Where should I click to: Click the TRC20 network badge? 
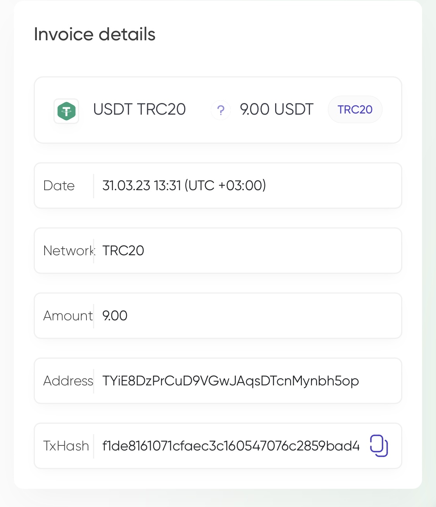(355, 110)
══════════════════════════════
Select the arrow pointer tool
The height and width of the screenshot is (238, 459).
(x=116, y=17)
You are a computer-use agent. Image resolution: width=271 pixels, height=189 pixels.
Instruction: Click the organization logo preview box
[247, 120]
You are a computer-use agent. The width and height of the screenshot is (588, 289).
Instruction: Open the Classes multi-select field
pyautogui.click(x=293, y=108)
══════════════════════════════
- Problem description -
How many lines in the records hold the string "computer"? The number alone is the answer.

- Answer to this problem -
2